Kantor Berita Internasional Ahlulbait -ABNA- Sejumlah anggota parlemen dan politikus Lebanon pada Selasa (19/8) mengajukan gugatan terhadap Sheikh Naeem Qassem, sekretaris jenderal Hizbullah, terkait pidatonya yang menolak pelucutan senjata perlawanan. Dalam pidatonya, ia menuduh pemerintah Lebanon menyerahkan negara kepada “Israel.”
Harian Rai al-Youm menilai, langkah ini bukan sekadar proses hukum, melainkan upaya membuka jalan perang saudara dengan kedok legalitas untuk melaksanakan rencana AS dan Israel, yaitu pelucutan senjata Hizbullah oleh tentara Lebanon sebelum akhir tahun.
Pertemuan penggagas gugatan digelar di kantor Ashraf Rifi, anggota parlemen sekaligus mantan menteri. Mereka menuduh Hizbullah memicu konflik sektarian dan berupaya membentuk front anti-perlawanan. Padahal, berdasarkan Perjanjian Taif, senjata perlawanan adalah legal untuk menghadapi agresi Israel.
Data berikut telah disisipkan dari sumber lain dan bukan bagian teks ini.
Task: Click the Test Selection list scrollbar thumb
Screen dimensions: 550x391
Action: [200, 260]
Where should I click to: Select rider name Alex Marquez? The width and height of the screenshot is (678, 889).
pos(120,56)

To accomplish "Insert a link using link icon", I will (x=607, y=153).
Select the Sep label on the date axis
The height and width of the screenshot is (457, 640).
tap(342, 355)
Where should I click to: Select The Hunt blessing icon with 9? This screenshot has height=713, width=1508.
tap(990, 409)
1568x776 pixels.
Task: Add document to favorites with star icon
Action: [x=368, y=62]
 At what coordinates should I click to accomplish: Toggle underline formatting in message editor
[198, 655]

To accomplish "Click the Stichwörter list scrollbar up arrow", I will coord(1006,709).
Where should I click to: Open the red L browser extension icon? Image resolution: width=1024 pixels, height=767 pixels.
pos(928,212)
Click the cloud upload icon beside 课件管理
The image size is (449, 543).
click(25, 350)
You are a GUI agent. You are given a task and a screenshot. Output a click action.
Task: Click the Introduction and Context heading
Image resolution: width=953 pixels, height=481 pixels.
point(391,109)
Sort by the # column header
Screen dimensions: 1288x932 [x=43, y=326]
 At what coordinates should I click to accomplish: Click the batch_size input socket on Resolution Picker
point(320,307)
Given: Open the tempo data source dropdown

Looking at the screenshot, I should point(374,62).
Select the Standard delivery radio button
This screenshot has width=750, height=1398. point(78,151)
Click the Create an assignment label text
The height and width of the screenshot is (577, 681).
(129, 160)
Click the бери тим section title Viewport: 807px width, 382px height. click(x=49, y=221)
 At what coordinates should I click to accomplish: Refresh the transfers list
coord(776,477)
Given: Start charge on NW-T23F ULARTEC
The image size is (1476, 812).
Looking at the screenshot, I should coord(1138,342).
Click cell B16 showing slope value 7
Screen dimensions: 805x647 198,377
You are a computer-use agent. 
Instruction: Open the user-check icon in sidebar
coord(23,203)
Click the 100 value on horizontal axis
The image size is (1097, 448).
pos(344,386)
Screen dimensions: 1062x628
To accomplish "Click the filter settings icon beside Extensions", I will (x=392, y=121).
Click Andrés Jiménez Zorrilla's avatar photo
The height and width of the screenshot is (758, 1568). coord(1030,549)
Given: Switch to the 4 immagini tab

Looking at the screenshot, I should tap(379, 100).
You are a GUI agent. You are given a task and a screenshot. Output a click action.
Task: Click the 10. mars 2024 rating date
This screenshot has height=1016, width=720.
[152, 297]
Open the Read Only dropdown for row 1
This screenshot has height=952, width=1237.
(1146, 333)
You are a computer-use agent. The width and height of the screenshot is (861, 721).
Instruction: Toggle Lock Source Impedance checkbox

Rencana ini disebut sebagai bagian strategi besar AS yang ingin memutus akses Hizbullah terhadap senjata dan dukungan logistik, khususnya lewat Suriah. Pemantik awalnya muncul di distrik al-Ashrafiyah, wilayah yang dulu juga menjadi titik mula perang saudara Lebanon. Bedanya, jika dahulu perlawanan Palestina jadi target, kini sasaran adalah Hizbullah—yang dua kali mengalahkan agresi Israel: membebaskan selatan Lebanon dan menang dalam perang Juli 2006.
Para pengusung pelucutan senjata dianggap melupakan bahwa senjata perlawanan tidak pernah diarahkan ke rakyat Lebanon, melainkan hanya ke musuh, serta melupakan peran Hizbullah dan Amal dalam mengangkat Michel Aoun sebagai presiden dan mendukung kabinet Najib Mikati.
Seperti ditegaskan Sheikh Qassem, jika proyek ini dipaksakan, maka yang menanti adalah "perang Karbala"—yakni pilihan antara kemenangan atau kesyahidan. Senjata perlawanan, ujarnya, adalah senjata suci yang hanya digunakan untuk tujuan suci: melindungi Lebanon dari penjajahan Israel.